JohnSnowLabs/spark-nlp-workshop

The example for OCR does not match the version of spark-nlp in the Docker (spark-nlp==2.0.3)

Chertushkin opened this issue · 9 comments

Function spark.start_with_ocr() does not exist in the spark-nlp==2.0.3

Hello, thanks for the awesome repository. I am trying to proceed with the example from "explain-document-dl" and I get 2 blocking issues.

Steps to Reproduce

  1. Pull and run the docker.

  2. Run notebook https://github.com/JohnSnowLabs/spark-nlp-workshop/blob/master/jupyter/annotation/english/explain-document-dl/Explain%20Document%20DL%20with%20OCR.ipynb

  3. Try to launch the cell #1. You will get the exception saying that sparknlp.start_with_ocr() method does not exist.
    image

  4. If you change it to simple sparknlp.start() you can proceed forward, but then on the cell #4 you will get another exception about OcrHelper(). Looks like in new version of spark-nlp OcrHelper() is static, and previously it was an instance method.
    image

  5. Also, I have found that it is possible to launch OCR in new version with this call: sparknlp.start(include_ocr=True). However, after rather some time it still crashes and does not work.

Your Environment

  • Spark-NLP version: 2.0.3 and 2.0.1
  • Apache Spark version: 2.4.1
  • Operating System and version: 3 configurations - Ubuntu 16.04, Ubuntu 18.04 and Docker
  • Deployment (Docker, Jupyter, Scala, pip, conda, etc.): I have tried your Docker container, it installed spark-nlp==2.0.3. Also, I manually installed on my own host machine with Ubuntu 16.04 spark-nlp==2.0.1 and tried 2.0.3 as well. And on Ubuntu 18.04 both versions of spark-nlp. On these 3 configurations it does not work.

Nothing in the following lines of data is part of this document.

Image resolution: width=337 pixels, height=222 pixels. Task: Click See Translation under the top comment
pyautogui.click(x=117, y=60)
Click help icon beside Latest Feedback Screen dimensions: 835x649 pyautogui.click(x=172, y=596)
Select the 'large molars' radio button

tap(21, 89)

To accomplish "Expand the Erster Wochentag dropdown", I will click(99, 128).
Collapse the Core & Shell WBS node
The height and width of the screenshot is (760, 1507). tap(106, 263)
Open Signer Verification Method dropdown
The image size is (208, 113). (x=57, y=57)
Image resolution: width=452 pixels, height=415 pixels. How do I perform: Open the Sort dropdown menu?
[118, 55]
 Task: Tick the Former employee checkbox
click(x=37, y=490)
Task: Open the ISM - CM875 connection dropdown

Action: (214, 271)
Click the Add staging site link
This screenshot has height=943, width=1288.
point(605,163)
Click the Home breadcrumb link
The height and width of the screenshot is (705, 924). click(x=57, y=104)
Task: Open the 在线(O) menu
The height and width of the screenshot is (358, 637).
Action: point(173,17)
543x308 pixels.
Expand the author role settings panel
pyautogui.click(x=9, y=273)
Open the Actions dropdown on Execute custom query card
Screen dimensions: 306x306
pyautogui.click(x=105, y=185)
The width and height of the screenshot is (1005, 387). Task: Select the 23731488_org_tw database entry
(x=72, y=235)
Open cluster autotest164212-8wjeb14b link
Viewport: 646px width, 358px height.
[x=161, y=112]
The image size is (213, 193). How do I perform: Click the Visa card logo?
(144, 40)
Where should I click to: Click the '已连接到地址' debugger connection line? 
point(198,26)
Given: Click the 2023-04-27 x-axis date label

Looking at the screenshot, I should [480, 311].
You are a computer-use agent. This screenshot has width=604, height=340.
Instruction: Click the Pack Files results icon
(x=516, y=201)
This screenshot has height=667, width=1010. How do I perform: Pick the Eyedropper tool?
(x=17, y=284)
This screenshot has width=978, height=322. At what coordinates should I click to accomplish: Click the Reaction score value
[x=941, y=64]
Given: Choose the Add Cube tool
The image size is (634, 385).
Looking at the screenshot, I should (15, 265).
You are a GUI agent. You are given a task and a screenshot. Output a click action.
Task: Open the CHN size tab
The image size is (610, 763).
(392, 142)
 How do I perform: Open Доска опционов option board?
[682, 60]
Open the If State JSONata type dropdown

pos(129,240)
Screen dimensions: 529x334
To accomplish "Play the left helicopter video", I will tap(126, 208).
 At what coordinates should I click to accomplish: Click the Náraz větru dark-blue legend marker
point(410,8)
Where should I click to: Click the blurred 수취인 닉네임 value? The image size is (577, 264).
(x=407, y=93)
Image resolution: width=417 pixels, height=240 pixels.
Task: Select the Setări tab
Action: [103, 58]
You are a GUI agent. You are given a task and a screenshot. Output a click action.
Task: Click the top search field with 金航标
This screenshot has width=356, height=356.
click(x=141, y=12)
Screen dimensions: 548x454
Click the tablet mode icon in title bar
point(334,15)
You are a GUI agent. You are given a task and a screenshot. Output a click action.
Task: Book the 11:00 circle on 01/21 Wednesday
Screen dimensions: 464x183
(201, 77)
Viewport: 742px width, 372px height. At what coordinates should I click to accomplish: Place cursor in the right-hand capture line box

Update. I have included the jar com.johnsnowlabs.nlp:spark-nlp-ocr_2.11:2.0.1 into the spark session and it resolved the second problem: now OcrHelper() is working. But the first problem (with include_ocr=True) is still there. Let me know if you have any questions.

Hi @Chertushkin,
The problem is that we made a mistake by not locking the version for spark-nlp and PySpark in the Dockerfile! With the new release now it downloads the newest version which has different APIs.

I am going to lock it on 2.0.3 for spark-nlp and 2.4.0 for PySpark and change this to its new API.
Also, sparknlp.start(include_ocr=True) is supposed to get the JAR for OCR automatically.

I'll keep you updated, and thanks for reporting this issue.

OK, I have fixed the versions on Spark NLP and PySpark. Also, updated two notebooks which are using OCR:

As you can see it is very simple. If you are using Spark NLP 2.0.3 and PySpark 2.4.0 all you need to do is sparknlp.start(include_ocr=True). However, this only works in 2.0.3.

If you wait 30 minutes to 1 hour, the Docker will build the latest image and you should be able to pull and run with the new changes. (it's best to do docker system prune to remove unused resources first)

Amazing! Okay I am going to remove docker image completely and pull it again in next hour. Thanks for fast turnaround :)

Hello again, I have pulled the latest docker image and launched the very same example "Explain Document DL with OCR".

I receive now the same exception that I previously had with start(include_ocr=True):

image

I am using the latest docker, which you have built 7 hours ago. Here is my docker images:

image

Could you please check on your side?

Due to an error in Docker auto-build, it only built it roughly 7 hours ago. So I am guessing your image is the latest but not the one I pushed. However, to avoid this I just started the build for a tag called 2.0.3. This way we are sure that you have the right image.
I'll keep you updated when it's over in 20 minutes.

Cloud you please try with the latest one more time? Removing all the images also would help.

Hello, I have tried and it does not work. I have completely removed all docker images and pulled the latest one.

I am attaching the stack trace where it crashed. I hope it might help you. Thanks in advance.
image

Fixed in 2.1.0 release.